Isn't it true that People First Party Legislator Chin Huei-chu (秦惠珠), in accusing President Chen Shui-bian (陳水扁) of being in league with China, has on multiple occasions provided the "evidence" to attempt to convince the general public. I am thus somewhat bewildered by the report that The Journalist(新新聞) says it lacks proof to back up its story that Vice President Annette Lu (呂秀蓮) was spreading rumors of an affair in the Presidential Office and trying to undermine Chen. Could it be that the "credibility gap" between Yang Chao (楊照) of The Journalist and Chin is so vast that Yang can automatically be exempted from the burden of proof in providing some sort of material evidence? It seems only fair to presume that the vice president is innocent unless The Journalist can demonstrate otherwise.

Chang Tien-hsien

Columbus, Ohio

The cable TV vacuum

It seems that cable TV presents particularly large problems in Taiwan. After three years here, I have come across many of these, especially each Jan. 1.

I have never understood why the cable companies need to change all the channels each year, sometimes several times per week. This year, in the Ta-an area (大安) for example, they changed once on Jan. 1, and again on Jan. 9. My roommate tells me they will probably change again before the end of January.

If we didn't care about illegal ads, or those small yellow messages at the top of the screen, it may be that we could say that cable TV isn't so bad in Taiwan after all. But there is another problem. Why is CNN the only foreign news channel? Where is BBC World, Australia TV, Deutsche Welle or the French TV5? Is it so hard to put them on the air? In Ta-an there are 20 vacant channels. If Taiwan wishes to enter the third millennium like a member of the international community, if Taiwanese people want to open up to other cultures, other ways of life, I think cable companies need to understand this problem. It is incredible that a person can go to Manila or Bangkok and watch all the international TV channels, but that Taiwan should be so poor in this respect.

Jerome Chaussard


Who used whom?

Though it glossed over the significance of his Aboriginal roots, Rick Chu's piece on former Olympian Yang Chuan-kuang (楊傳廣) was fascinating ("Yang Chuan-kuang deserves better," Jan. 10, page 9).

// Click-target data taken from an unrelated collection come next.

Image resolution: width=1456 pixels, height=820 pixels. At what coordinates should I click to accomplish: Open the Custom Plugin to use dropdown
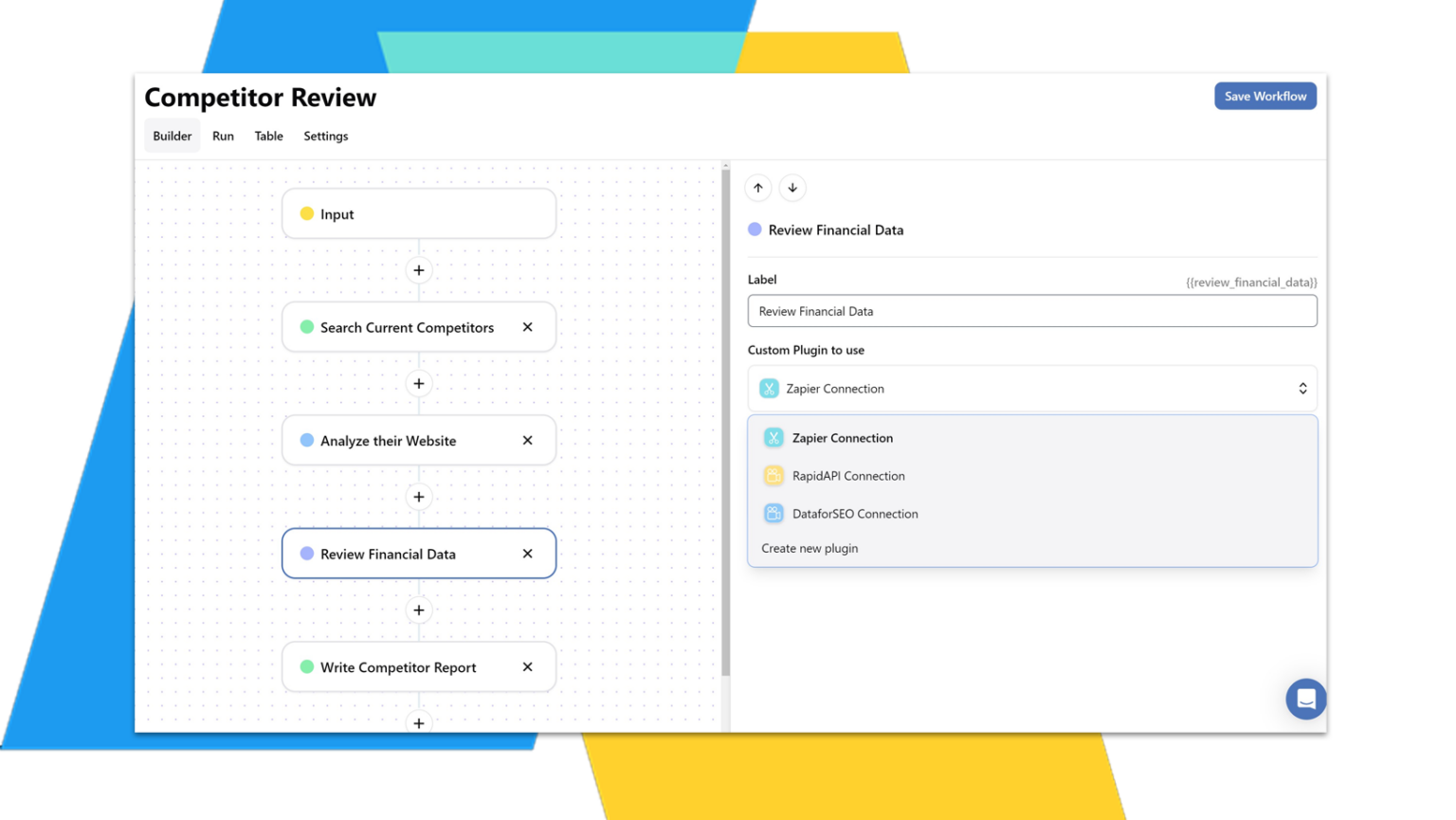coord(1031,388)

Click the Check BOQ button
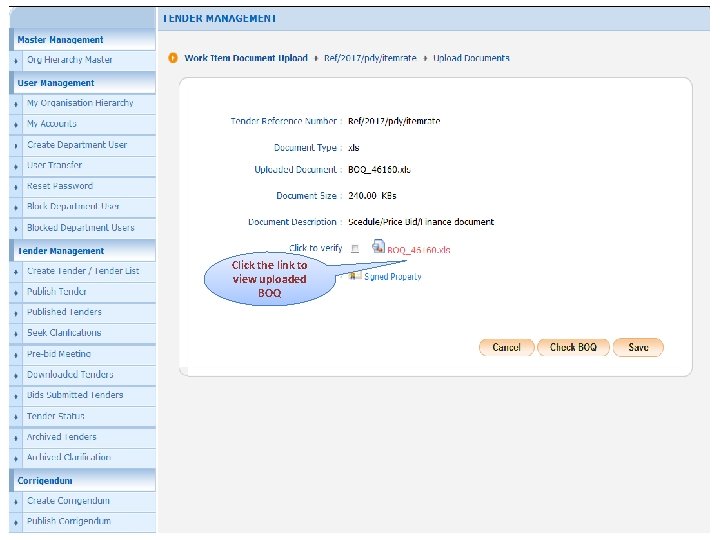pos(573,347)
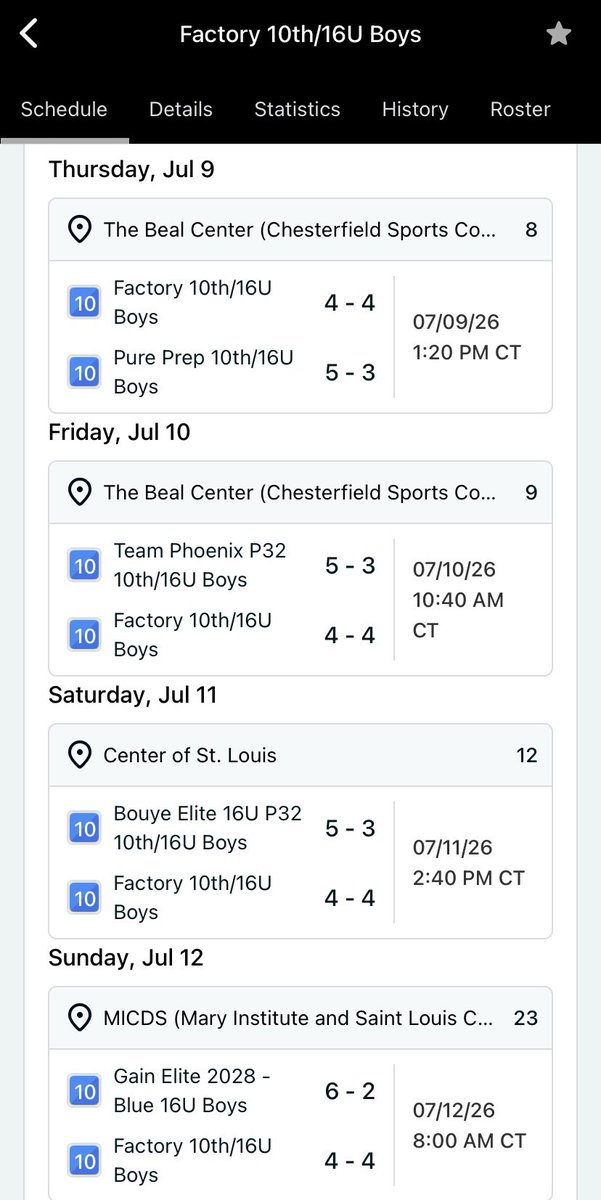Select the Schedule tab
The image size is (601, 1200).
pos(64,109)
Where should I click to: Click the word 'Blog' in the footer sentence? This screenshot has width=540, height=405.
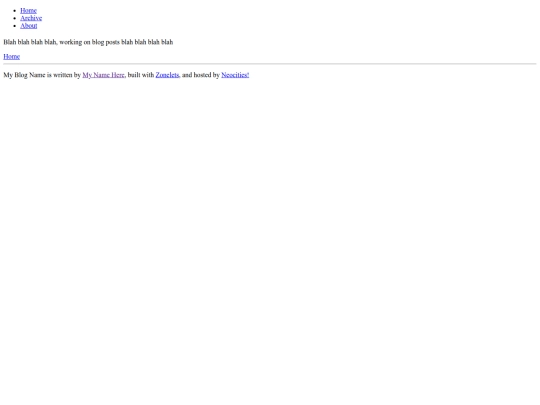pos(21,75)
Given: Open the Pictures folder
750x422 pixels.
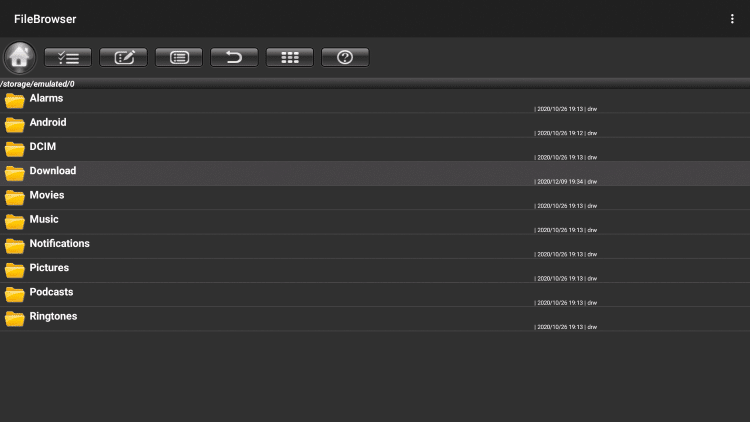Looking at the screenshot, I should point(49,268).
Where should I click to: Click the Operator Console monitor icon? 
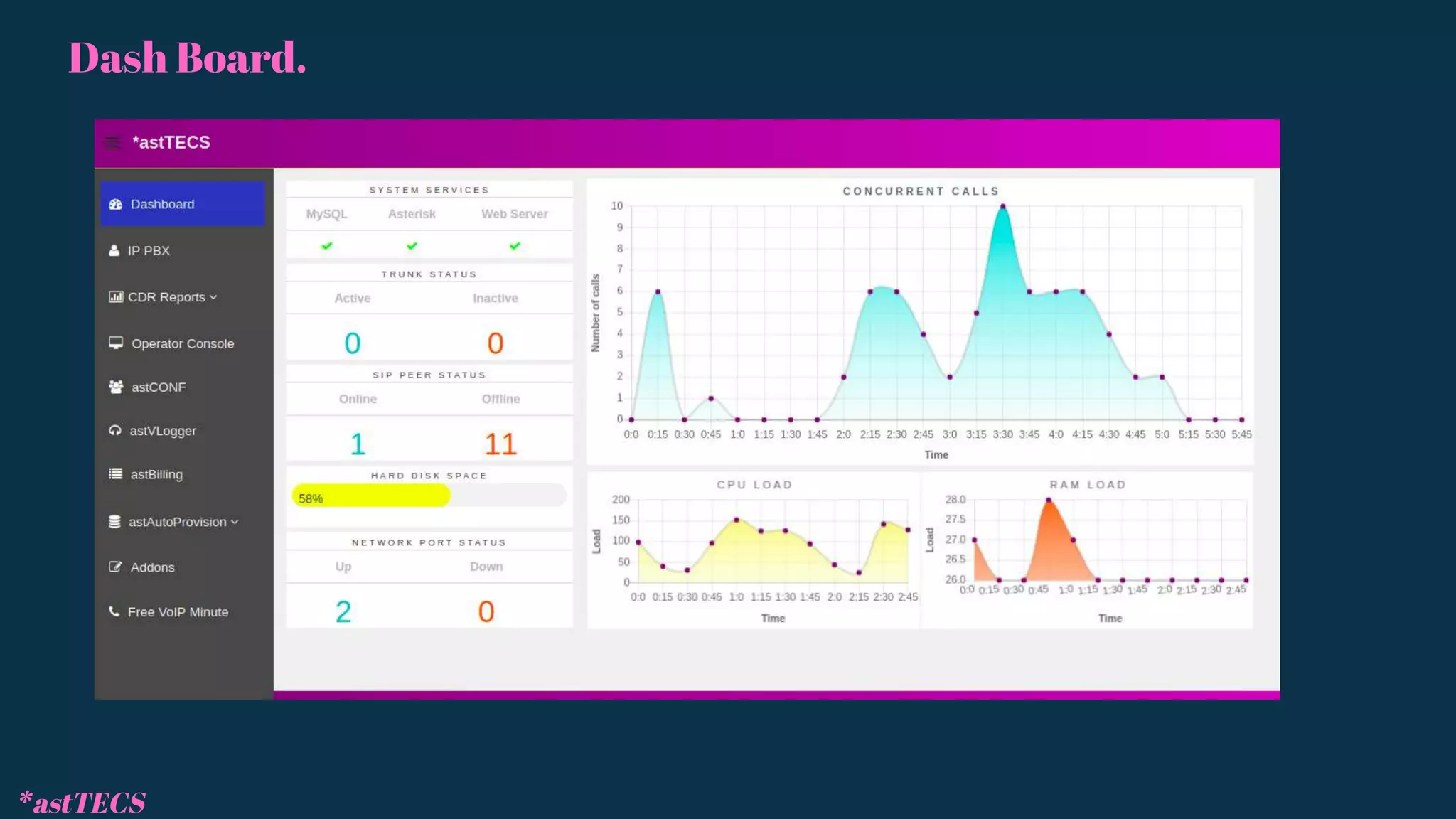(116, 343)
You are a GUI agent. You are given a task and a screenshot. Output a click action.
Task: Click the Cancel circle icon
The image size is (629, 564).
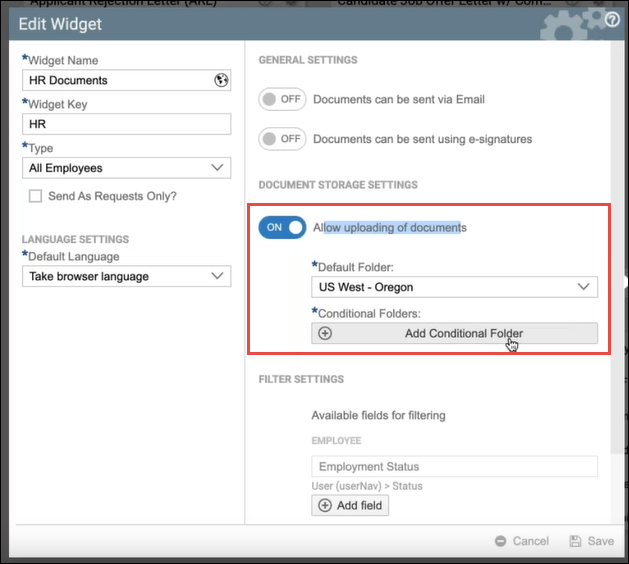(x=501, y=541)
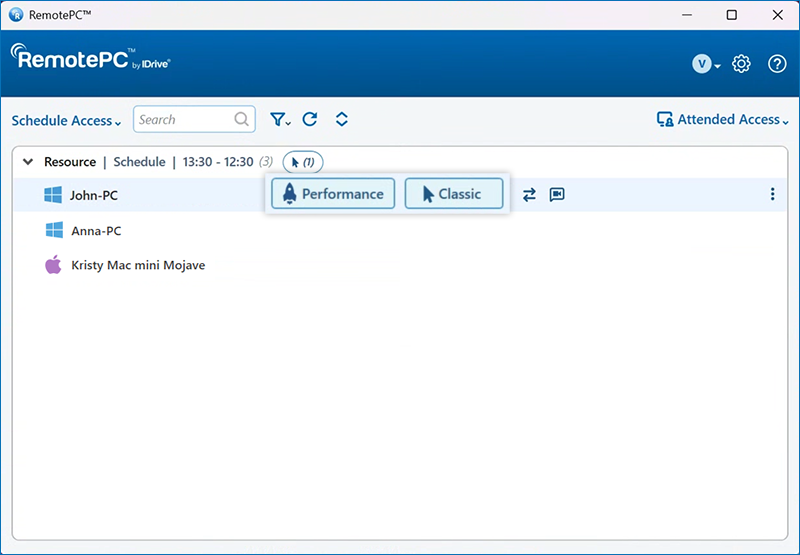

I was intrigued by Chu's assertion that the DPP "used him in turn, degrading him and turning the Iron Man into a spirit medium and so dispensed with him." Whether it is fair to imply that working as a spirit medium is the degraded outcome of disenchantment is for the reader to decide. But on the eve of the presidential election, Yang was on stage at the Chungshan Soccer Stadium, surrounded by pro-DPP Aborigines from around Taiwan, exhorting voters to support A-bian. And backstage, most of the Aborigines [at least] seemed to know who he was and were taking photos with him. This is not entirely consistent with being thrown away "like an old shoe." Things might be a little more complex than they first appear. After years of frustration with the KMT, my guess is that Yang is no fool and still had an agenda that evening, even in the face of the DPP's brittle record on Aboriginal affairs and the fact that Aboriginal voters firmly backed James Soong (宋楚瑜).